Rumors have been circling for years as to what Nikolaev’s motives were. Some have suggest that Kirov was having an affair with Nikolaev’s wife. Others have suggested that he had a personal or work beef with Kirov. These questions remain mostly unanswered. Partly it is because they are unanswerable. But also because the majority of historians believe that Nikolaev did not act alone. For them, Stalin was the main culprit and wanted to get rid of Kirov because of his popularity. Since Kirov has been held up as a “moderate” and even “opponent” to Stalin. Nikolaev, therefore, was merely a patsy in a more sinister plot on the part of the vozhd to justify the use of terror against his enemies, real or imagined.
The idea that Stalin had ordered Kirov’s murder was not solely concocted by historians. According to NKVD reports, it was also one of the most widespread rumors at the time. But it wasn’t the only one circulating around. As Matthew Lenoe noted in an article on the historiography of the murder in the Journal of Modern History, rumors ranged from Leningrad NKVD chief F. D. Medved or his number two Mikhail Chudov personally committing or ordering Kirov’s assassination, to German, Finnish, Polish, or Turkish secret agents carrying out the plot, to speculation that a worker angered by the recent cuts in bread rations did Kirov in. Others thought that the killing was part of a larger plot of murder Maxim Gorky, Lazar Kaganovich, and the German Communist leader Ernst Thaelmann. But the idea that Stalin was behind it all swirled and swirled from mouth to ear, into exiled socialist commentary, on to the pages of defectors’ and so-called confidants’ tell-all memoirs, until it reached scholarly dictum through its reproduction ad nauseum by historians.
A minority of historians, most interestingly Oleg Khlevniuk and Alla Kirilina, who are no Stalin apologists and based their research on new archival evidence, have argued that the Stalin as culprit is “almost entirely myth,” according to Lenoe. The debate continues to rage, however, and will probably go on forever. But as Lenoe notes, ” In the end it does not matter for our overall understanding of Soviet history whether [Stalin] plotted Kirov’s assassination or not. There are far more important questions that need answering in the field.”
Indeed. Whether Stalin actually ordered the hit on Kirov doesn’t erase the fact that regime’s response to the assassination was a blind fit of violence that led to the arrests and execution of hundreds, if not thousands, in the weeks following, culminating in the eventual arrest, trial, and execution of Grigorii Zinoviev and Lev Kamenev, the so-called “Moscow Center.” The lives of hundreds of thousands of others followed. There is also no doubt that Stalin used the Kirov’s assassination to his political advantage to eliminate his political opponents. We don’t need to pin the Kirov murder on him to recognize that.
Perhaps, the biggest lesson of the Kirov murder was not its use by Stalin from 1936-38 to justify terror.
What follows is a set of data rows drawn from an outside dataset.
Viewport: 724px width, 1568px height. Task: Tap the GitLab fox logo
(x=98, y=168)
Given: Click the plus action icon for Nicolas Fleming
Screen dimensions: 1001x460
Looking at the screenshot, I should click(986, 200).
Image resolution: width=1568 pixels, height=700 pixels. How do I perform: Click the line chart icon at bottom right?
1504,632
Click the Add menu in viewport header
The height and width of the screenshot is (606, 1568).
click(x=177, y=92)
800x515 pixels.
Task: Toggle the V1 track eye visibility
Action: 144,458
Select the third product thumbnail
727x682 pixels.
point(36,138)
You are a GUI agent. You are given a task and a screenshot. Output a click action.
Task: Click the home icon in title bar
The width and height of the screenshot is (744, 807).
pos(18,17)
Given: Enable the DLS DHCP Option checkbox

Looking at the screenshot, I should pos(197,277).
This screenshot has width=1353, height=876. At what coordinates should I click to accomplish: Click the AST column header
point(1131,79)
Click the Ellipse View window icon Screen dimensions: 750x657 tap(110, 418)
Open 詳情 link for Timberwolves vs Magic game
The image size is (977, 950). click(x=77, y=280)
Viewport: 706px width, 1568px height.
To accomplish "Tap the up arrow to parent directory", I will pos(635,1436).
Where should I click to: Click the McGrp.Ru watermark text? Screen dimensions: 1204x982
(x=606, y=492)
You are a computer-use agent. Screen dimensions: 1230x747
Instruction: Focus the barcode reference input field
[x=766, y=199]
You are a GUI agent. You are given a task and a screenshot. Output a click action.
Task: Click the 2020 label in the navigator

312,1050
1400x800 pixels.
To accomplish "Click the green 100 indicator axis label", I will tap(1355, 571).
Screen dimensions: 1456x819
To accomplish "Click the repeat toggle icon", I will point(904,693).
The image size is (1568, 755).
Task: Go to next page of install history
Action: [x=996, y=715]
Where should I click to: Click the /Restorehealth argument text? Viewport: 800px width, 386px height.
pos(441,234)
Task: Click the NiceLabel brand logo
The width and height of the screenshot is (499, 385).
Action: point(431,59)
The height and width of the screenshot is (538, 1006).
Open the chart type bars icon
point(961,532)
The lesson is in the quick adoption of “On Amending the Present Union-Republic Codes of Criminal Procedure” or the so-called Kirov Law on December 1, 1934, that gave terror legal justification. The law was as follows:
To amend the present Union Republic codes of criminal procedure with regard to investigation and trial of cases of terrorist organizations and terrorist acts against the functionaries of Soviet power:
- Investigation in these cases shall be concluded in not more than ten days.
- The indictment shall be handed to the accused 24 hours before the trial.
- The cases shall be tried without the parties present.
- There shall be no cassational review of the judgments or acceptance of petitions for clemency.
- The sentence of the supreme punishment shall be executed immediately upon rendering judgment.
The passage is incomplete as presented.